In drilling bore holes in subterranean earth formations by the rotary method, drill bits fitted with one or more cutters are conventionally employed. For example, rolling cutter or “rock bits” that include three rolling cutters or cones may be employed. The drill bit is secured to the lower end of a drill string, which may be rotated from the surface using a rotary table or top drive, from within the bore hole using a downhole motor or turbine, or using a combination of drive systems. The rolling cutters mounted on the drill bit roll and slide on and across the exposed surface of the formation at the bottom of the bore hole as the bit is rotated, crushing and scraping away the formation material. Cutting elements in the form of inserts or integrally formed teeth are provided on the exterior surface of the rolling cutters and the weight-on-bit (WOB) applied thereto forces the cutting elements on the rolling cutters to penetrate and gouge the formation.
During drilling, drilling fluid is pumped down the bore hole through the drill string to the drill bit. The drilling fluid passes through an internal longitudinal bore (or plenum) within the drill bit and through other fluid conduits or passageways within the drill bit to nozzles that direct the drilling fluid out from the drill bit at relatively high velocity. The nozzles may be directed toward the rolling cutters and cutting elements thereon to clean formation cuttings and detritus from the cutters and prevent “balling” of the drill bit. The nozzles also may be directed past the rolling cutters and toward the bottom of the bore hole to flush cuttings and detritus off from the bottom of the bore hole and up the annulus between the drill string and the bore hole wall.
In inclined and horizontal bore holes, the cuttings that are flushed from the bottom of the well bore may gravitate to the lower side of the annulus where they accumulate in a layer or bed of mud and cuttings. The thickness of this cuttings bed may vary depending on the inclination of the bore hole, the rotational speed of the drill bit and the ability of the nozzles and drilling fluid to flush the cuttings.

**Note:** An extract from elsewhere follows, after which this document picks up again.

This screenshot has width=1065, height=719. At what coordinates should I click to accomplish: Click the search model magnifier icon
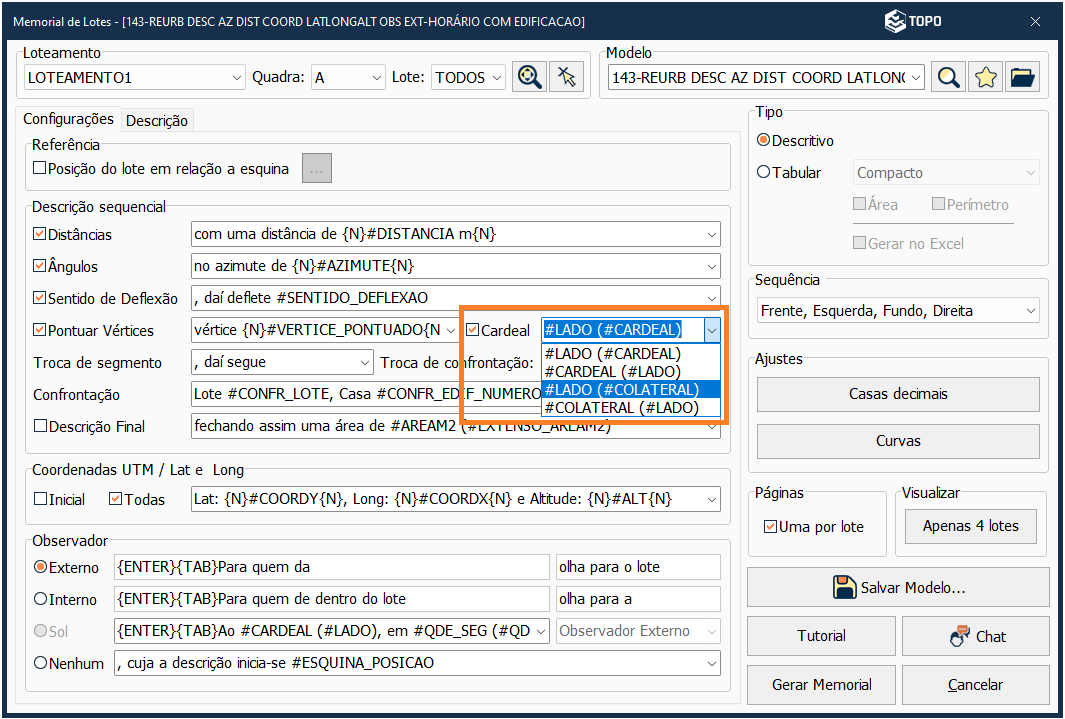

The exterior surfaces of the drill bit must rotate through this bed of abrasive cuttings that can cause the surfaces of the drill bit to wear, and may eventually lead to failure of the drill bit. In addition, the outer surfaces of the drill bit (e.g., the legs of a roller cone drill bit) form a large, smooth bearing surface that, in an inclined bore hole, causes the drill bit to ride up or sit on the cuttings bed. As the bit rides up on the cuttings bed, the entire bit can become wedged between the cuttings bed and the opposing wall of the bore hole, resulting in increased torque and drag against the drill bit surfaces. This increase in torque and drag reduces the power delivered to the drill bit and can, in extreme cases, cause the drill bit to become stuck in the bore hole. Furthermore, formation cuttings that are preferentially extruded through the narrow, open space between the rolling cutters and the bit legs that support them can damage the seals that are positioned between the rolling cutters and the bearing shafts that extend from the bit legs and on which the rolling cutters are mounted.

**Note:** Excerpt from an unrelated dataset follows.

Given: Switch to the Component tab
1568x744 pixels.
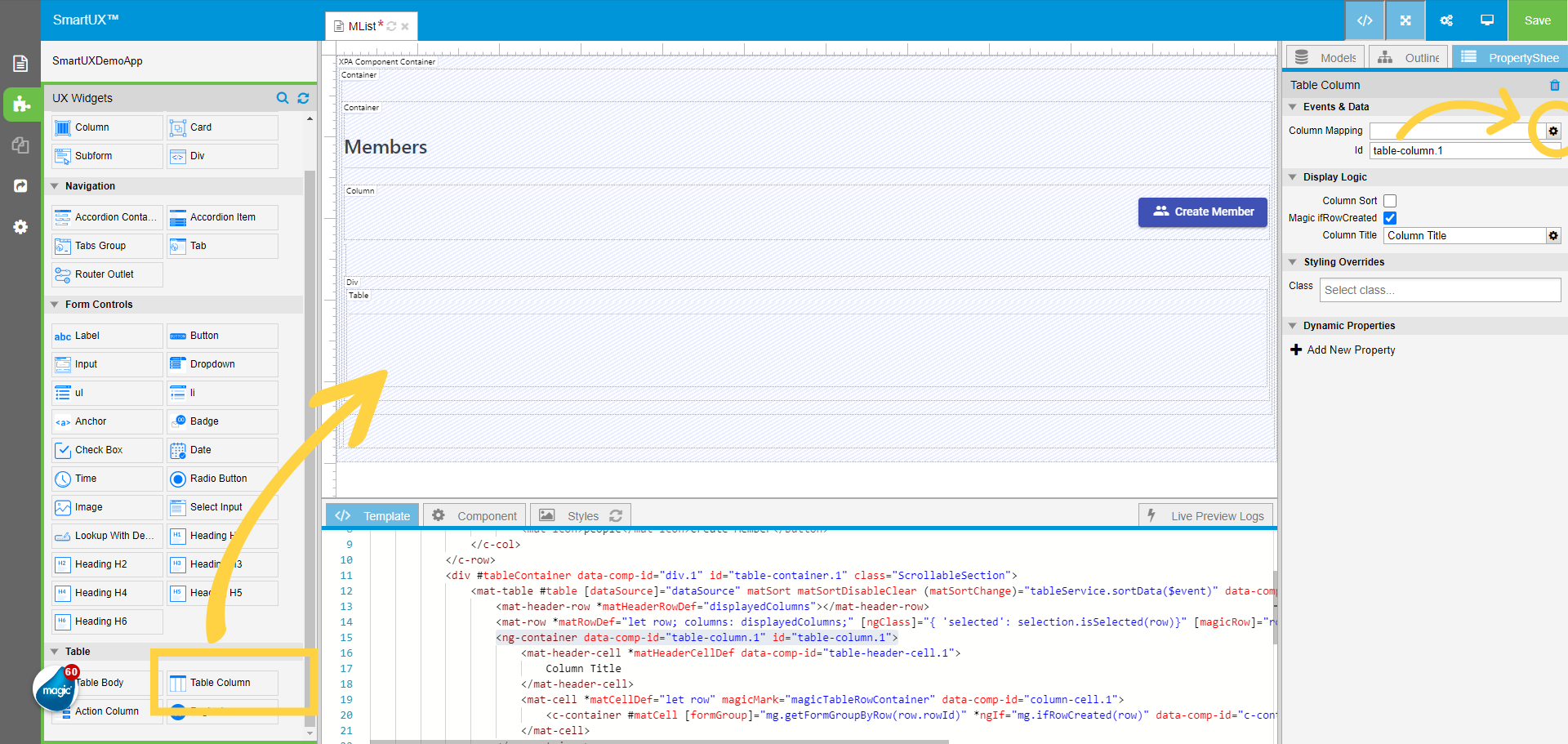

It is known in the art to apply a layer of hardfacing over portions of the exterior surfaces of the drill bit to protect the bit against abrasive wear. As used herein, the term “hardfacing” means any material or mass of material that is applied to a surface of a separately formed body and that is relatively more resistant to wear (abrasive wear and/or erosive wear) relative to the material of the separately formed body at the surface. Conventional hardfacing includes hard particles, such as sintered, cast, or macrocrystalline tungsten carbide, dispersed in a metal or metal alloy matrix material. Such hardfacing materials are conventionally applied to the surfaces of a drill bit using a flame-spray process or a welding process.
Various attempts have been made to improve the flow of formation cuttings upward in the bore hole and to reduce the accumulation of formation cuttings between the rolling cutters and the bit legs. For example, U.S. Pat. No. 7,182,162 to Beuershausen et al., the disclosure of which patent is incorporated herein in its entirety by this reference, discloses drill bits that are configured to reduce the damaging effects of formation cuttings. However, as the lifespan of rolling cutters and drill bits employing rolling cutters continues to grow, the accumulation of formation cuttings over time can eventually damage the bearing seals between the rolling cutters and the bearing shafts on which they are mounted.